A third commented: "If he does this, all he's going to think when he sees those wedding pictures is how his wife was so worried about how they would look that she didn't care about how I felt."
"He wants to look like himself in photos. Himself includes mismatched eyes. Eyes you supposedly fell in love with. Think long and hard about the callousness of your suggestion," a fourth weighed in.
"Heartless… OP [original poster], I assume you're marrying your husband for who he is. And that comes with heterochromia.
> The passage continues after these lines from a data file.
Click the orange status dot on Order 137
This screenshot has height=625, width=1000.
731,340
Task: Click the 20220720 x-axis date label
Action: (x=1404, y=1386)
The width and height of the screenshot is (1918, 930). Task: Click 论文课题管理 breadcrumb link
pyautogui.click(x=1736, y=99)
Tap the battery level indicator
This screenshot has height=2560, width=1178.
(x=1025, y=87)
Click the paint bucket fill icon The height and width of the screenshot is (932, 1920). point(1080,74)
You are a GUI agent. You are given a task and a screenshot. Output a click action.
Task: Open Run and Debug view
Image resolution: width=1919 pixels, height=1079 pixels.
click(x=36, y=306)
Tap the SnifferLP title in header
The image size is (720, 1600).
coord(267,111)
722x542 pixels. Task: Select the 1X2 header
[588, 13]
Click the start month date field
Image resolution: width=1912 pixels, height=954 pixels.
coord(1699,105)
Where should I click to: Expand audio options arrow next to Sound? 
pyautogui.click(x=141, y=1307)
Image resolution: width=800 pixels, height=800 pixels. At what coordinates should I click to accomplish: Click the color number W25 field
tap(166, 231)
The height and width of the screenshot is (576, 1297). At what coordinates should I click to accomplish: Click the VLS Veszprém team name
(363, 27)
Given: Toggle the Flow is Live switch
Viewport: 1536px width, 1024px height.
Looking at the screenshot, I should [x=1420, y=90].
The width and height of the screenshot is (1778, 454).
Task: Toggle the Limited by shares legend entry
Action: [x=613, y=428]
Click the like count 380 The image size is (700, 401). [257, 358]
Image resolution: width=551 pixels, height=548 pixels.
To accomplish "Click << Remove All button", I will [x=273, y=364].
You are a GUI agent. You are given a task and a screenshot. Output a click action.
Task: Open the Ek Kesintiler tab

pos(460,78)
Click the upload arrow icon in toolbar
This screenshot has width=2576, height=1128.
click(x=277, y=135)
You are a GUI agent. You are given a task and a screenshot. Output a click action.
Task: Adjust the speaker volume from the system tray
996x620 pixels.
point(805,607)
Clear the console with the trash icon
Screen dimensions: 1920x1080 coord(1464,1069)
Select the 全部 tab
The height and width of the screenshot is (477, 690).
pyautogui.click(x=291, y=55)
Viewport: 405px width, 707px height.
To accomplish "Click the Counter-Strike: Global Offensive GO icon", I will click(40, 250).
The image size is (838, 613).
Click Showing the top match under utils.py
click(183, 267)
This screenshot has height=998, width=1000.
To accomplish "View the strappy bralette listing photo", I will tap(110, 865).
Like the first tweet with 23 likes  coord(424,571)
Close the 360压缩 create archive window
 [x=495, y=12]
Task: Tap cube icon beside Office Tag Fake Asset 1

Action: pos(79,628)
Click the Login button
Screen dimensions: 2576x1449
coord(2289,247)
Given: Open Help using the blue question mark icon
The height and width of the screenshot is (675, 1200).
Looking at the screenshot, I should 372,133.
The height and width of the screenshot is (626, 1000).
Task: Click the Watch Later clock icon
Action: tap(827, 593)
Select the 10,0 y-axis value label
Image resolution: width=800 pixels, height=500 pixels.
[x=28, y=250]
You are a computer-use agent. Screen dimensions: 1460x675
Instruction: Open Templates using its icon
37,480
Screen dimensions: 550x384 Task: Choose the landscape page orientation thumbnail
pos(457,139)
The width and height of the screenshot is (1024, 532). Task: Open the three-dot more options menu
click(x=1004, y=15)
From his perspective, you're asking him to essentially "normalise" his "abnormality" for the photo album. Cruel, OP. So very cruel," a fifth replied.
And another pitched in: "OP, what would you think if he asked you to photoshop your t*ts because they're slightly asymmetrical? But the pictures would look so much better! You're definitely the asshole."
The post has since been removed by the forum's moderators and the thread has been locked.
Heterochromia is relatively uncommon. According to eye care specialists Auckland Eye, heterochromia is an unusual condition where a person has two different-coloured irises, which naturally occurs in approximately six out of 1000 people who are born with the condition. The colour of the iris is determined by the pigment melanin, and heterochromia is the result of either an excess or lack of melanin.
The most common cause of heterochromia is congenital and the result of a benign mutation affecting the way melanin develops in the irises. In most cases, children born with heterochromia will experience no other symptoms - it is not an eye disease and it does not affect visual acuity.
A few famous examples of congenital heterochromia include Mila Kunis, Jane Seymour, and Simon Pegg. The condition also occurs commonly in animals, especially breeds of dogs such as the Siberian Husky, the Border Collie, the Australian Shepherd and the Chihuahua.